Buying your first home is a joyous occasion, with the keys in your hand, your name on the deed and a space that finally feels like yours. But getting there can feel like a maze, especially when you’re balancing rising house prices, tighter budgets, and the complexity of mortgage options. In today’s climate, many first-time buyers are rethinking the traditional full ownership mode. You don’t have to wait years to save a deposit or settle for less than what you need. There are realistic, accessible routes to owning your own place, and shared ownership could be one of them.
What is shared ownership and how does it work?
Shared ownership gives you a way to buy a portion of a home, this usually between 10% and 75% and then rent the part you don’t own. You’ll take out a mortgage for your share and then pay subsidised rent on the remainder to a housing provider. Over time, you can increase your share through a process known as staircasing, now allowed in increments as small as 1%. This means you can grow your ownership in manageable steps. From October 2023, annual rent increases are capped at Consumer Price Index (CPI), which offers a level of predictability that helps with long term budgeting.
Why shared ownership makes sense for Milton Keynes first-time buyers
If you live in the Milton Keynes area, shared ownership could be a strong option, especially with there are new builds in Milton Keynes being delivered under the Affordable Homes Programme 2021-26. To qualify, you household income must be under £80,000 and you will go through affordability checks to ensure the home fits your financial situation. This route opens the door to buying in well-connected growing communities where ownership may be out of reach. It can be useful for singles or couples saving towards long term security without needing a big deposit upfront. For example, a two-bedroom shared ownership home in a modern development could cost less each month in comparison to renting a similar property outright.

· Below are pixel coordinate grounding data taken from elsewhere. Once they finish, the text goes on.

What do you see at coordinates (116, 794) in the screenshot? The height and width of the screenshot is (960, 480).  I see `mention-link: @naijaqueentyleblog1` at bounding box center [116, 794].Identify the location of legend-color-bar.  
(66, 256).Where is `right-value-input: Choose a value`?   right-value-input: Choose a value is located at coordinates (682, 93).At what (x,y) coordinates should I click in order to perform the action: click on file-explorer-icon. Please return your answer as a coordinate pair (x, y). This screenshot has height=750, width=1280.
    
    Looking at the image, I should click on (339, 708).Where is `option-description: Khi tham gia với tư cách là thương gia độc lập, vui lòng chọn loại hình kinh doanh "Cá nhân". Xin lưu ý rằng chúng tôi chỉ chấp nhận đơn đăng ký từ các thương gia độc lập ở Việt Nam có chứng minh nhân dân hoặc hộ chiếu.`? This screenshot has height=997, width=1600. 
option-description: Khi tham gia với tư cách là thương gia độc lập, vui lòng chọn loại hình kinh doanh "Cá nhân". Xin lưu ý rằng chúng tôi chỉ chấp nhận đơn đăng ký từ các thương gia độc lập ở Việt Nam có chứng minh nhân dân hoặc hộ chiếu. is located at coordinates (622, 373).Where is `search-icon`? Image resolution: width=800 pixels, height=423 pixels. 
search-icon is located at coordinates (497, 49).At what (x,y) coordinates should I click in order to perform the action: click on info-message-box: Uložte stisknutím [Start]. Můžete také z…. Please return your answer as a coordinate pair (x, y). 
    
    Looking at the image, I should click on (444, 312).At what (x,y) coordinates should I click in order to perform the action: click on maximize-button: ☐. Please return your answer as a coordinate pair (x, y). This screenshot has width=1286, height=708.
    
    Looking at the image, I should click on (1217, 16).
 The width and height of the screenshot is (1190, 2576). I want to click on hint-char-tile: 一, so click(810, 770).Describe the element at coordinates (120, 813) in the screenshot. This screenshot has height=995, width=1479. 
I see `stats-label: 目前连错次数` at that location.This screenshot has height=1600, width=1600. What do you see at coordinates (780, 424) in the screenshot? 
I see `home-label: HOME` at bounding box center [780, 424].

Be aware of local market quirks: premium charges in Milton Keynes
One issue affecting shared ownership buyers in Milton Keynes is the growing trend of “premiums” on resale homes. These are additional cash sums ranging from £10,000 to £40,000 required on top of your mortgage and deposit. Sellers or housing providers sometimes ask for this payment to bridge the gap between their valuation and the agreed sale price. Mortgage lenders, however, don’t include these premiums in the loan so you will need to pay this money upfront. It’s cost that catches buyers off-guard and should be clarified before committing to a purchase.
Regulatory changes and service-charge transparency
Recent reforms are changing how leasehold properties, including shared ownership, are managed. The Leasehold and Freehold Reform Bill aims to make homeownership fairer. It proposes banning new leasehold houses, expanding the use commonhold, capping ground rents and requires landlords to provide detailed service charge breakdowns. This is important because service charges can add hundreds of pounds a year to your costs. Under these new rules, shared ownership leaseholders will have stronger legal rights to challenge unfair charges and take disputes to the First-tier Tribunal, without landlords automatically passing legal fees onto you. This means more control over what you pay, and greater accountability from freeholders and managing agents.